** BEGIN Extract provided **

Protocol Identification

HTTP-Specific Probing

The engine includes specialized HTTP probing for enhanced web service detection:

def probe_http_service(self, target: ScanTarget, port: int) -> Optional[ServiceInfo]:
    # Send HTTP request
    http_request = (
        f"GET / HTTP/1.1\r\n"
        f"Host: {target.host}\r\n"
        f"User-Agent: HawkEye/1.0\r\n"
        f"Connection: close\r\n\r\n"
    )
    
    sock.send(http_request.encode())
    response = sock.recv(4096).decode('utf-8', errors='ignore')
    
    if response.startswith('HTTP/'):
        return self._analyze_http_response(response, port)

HTTP Response Analysis

def _analyze_http_response(self, response: str, port: int) -> ServiceInfo:
    service_info = ServiceInfo(name="http", confidence=0.9)
    
    # Extract HTTP version
    version_match = re.search(r'HTTP/(\d\.\d)', response)

** END Extract provided **
** BEGIN Material **

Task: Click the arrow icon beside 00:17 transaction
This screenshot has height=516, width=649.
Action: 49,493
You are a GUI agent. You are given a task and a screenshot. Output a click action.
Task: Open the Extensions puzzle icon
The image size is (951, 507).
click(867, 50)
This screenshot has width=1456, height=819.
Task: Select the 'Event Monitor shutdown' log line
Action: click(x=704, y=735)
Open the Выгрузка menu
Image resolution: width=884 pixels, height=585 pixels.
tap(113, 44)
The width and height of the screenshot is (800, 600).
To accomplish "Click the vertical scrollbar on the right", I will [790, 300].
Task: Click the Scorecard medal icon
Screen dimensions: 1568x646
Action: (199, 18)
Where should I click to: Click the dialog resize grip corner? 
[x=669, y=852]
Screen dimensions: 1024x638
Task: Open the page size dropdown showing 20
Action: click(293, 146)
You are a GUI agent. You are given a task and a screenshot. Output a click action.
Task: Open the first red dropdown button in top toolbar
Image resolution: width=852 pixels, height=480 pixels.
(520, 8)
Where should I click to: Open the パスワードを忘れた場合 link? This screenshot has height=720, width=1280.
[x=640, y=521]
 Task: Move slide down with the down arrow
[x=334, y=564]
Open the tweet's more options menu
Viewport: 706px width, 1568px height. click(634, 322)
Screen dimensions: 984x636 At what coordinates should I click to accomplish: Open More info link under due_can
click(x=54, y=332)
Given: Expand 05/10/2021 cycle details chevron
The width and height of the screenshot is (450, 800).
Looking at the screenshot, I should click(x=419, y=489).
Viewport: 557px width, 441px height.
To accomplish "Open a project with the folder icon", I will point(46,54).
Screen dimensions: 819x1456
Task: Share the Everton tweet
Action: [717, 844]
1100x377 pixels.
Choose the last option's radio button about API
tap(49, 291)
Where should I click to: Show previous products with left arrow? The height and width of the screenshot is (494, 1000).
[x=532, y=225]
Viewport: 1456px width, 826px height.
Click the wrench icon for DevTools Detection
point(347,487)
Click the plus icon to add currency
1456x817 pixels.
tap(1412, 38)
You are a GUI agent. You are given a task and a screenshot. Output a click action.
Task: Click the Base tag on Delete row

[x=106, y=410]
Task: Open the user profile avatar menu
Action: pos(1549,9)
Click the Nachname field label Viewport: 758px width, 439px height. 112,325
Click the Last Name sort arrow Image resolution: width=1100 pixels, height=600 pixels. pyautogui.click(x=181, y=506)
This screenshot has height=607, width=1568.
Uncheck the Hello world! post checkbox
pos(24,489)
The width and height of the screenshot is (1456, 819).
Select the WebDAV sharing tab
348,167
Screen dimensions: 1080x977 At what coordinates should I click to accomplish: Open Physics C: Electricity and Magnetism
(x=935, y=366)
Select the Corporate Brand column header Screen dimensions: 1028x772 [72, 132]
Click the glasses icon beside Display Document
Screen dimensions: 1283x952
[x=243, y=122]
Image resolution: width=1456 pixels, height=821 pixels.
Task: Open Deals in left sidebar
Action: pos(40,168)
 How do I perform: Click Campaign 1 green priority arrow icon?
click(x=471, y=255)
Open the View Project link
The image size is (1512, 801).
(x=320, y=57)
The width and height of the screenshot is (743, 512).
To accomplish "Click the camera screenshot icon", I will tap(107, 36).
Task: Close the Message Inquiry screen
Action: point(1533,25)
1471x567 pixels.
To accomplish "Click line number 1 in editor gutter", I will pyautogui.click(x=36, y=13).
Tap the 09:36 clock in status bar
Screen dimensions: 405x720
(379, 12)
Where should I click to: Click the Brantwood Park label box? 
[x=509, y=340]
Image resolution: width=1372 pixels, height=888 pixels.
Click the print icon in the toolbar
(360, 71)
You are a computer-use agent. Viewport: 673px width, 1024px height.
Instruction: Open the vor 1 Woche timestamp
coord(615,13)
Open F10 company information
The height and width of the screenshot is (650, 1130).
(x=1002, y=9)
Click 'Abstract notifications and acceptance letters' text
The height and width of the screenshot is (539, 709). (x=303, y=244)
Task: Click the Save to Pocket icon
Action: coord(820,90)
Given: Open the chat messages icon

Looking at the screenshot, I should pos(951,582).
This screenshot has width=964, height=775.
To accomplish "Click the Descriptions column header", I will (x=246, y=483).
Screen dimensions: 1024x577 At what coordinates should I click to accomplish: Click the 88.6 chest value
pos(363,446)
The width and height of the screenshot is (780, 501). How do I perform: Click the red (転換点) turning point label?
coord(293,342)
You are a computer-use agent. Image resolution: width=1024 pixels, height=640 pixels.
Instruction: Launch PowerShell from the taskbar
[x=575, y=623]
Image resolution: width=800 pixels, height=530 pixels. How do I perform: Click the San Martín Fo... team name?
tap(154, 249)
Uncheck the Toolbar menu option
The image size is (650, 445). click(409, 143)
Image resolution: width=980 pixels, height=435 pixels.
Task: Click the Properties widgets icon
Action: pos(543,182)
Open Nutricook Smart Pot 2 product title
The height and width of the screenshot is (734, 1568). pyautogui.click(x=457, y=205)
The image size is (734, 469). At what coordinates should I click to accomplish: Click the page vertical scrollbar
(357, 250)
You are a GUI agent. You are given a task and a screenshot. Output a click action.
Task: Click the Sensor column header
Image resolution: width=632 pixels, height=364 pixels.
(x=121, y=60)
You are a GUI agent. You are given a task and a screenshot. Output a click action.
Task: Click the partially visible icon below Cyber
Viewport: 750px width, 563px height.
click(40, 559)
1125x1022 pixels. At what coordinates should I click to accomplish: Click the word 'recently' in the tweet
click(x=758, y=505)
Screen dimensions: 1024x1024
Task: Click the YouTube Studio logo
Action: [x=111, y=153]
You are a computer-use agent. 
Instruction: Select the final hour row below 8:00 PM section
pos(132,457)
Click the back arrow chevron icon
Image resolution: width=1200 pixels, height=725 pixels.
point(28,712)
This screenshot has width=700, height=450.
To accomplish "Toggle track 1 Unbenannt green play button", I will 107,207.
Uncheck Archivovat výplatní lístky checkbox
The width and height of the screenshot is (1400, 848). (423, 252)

** END Material **

* [Job]: Pick up the text on HTTP service probing where it stops and write the next part. You won't need the data for this.

* [Result]:
    if version_match:
        service_info.extra_info["http_version"] = version_match.group(1)
    
    # Extract server information
    server_match = re.search(r'Server:\s*([^\r\n]+)', response, re.IGNORECASE)
    if server_match:
        server_info = server_match.group(1).strip()
        service_info.product = server_info
        
        # Specific server detection
        if 'nginx' in server_info.lower():
            service_info.name = "nginx"
            service_info.confidence = 0.95
        elif 'apache' in server_info.lower():
            service_info.name = "apache"
            service_info.confidence = 0.95
    
    # Check for MCP indicators
    if any(indicator in response.lower() for indicator in ['mcp', 'model-context-protocol']):
        service_info.extra_info["mcp_indicators"] = "true"
        service_info.confidence = min(service_info.confidence + 0.1, 1.0)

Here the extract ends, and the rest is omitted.